## Text extract
* * * * * * *
Visualize Trees and Graphs in Seconds With DSPlot
A Python package that draws and renders images of data structures
Introducing DSPlot, a package that draws beautiful graphs for you.
It was a hot summer morning. I was grinding LeetCode problems in preparation for possible upcoming internship interviews in software engineering when I bumped into a problem that looks like this:
Input for this problem is a tree, which is given in test cases as an adjacency list: [1,2,2,3,4,4,3]
.
Looking at this list does not give us much of a clear understanding of the input, but its visualized form surely does.
Therefore, I thought that some kind of engine which could transform the list representation of a tree or graph to an image would be good to have.
So I decided to write DSPlot, which stands for Data Structures Plotting, a Python package that can draw and render PNG image of trees, graphs, and matrices given in the form of adjacency lists/maps.
How DSPlot Works
When designing this package, I have only one thing in mind: to make sure its interface is intuitive and minimize the number of user steps from an input list to a rendered image.
* * * * * * *
## Information shown

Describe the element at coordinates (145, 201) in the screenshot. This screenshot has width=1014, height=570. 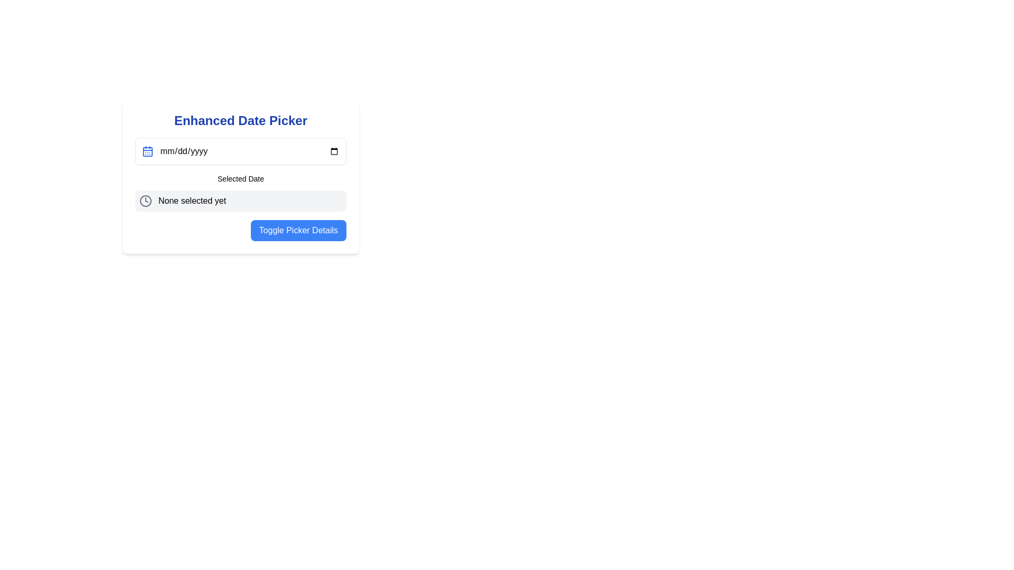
* * * * * * *
Extract, word for word, the passage of the DSPlot article above from "Looking at this" to "of adjacency lists/maps.".

## Response to this exercise
Looking at this list does not give us much of a clear understanding of the input, but its visualized form surely does.
Therefore, I thought that some kind of engine which could transform the list representation of a tree or graph to an image would be good to have.
So I decided to write DSPlot, which stands for Data Structures Plotting, a Python package that can draw and render PNG image of trees, graphs, and matrices given in the form of adjacency lists/maps.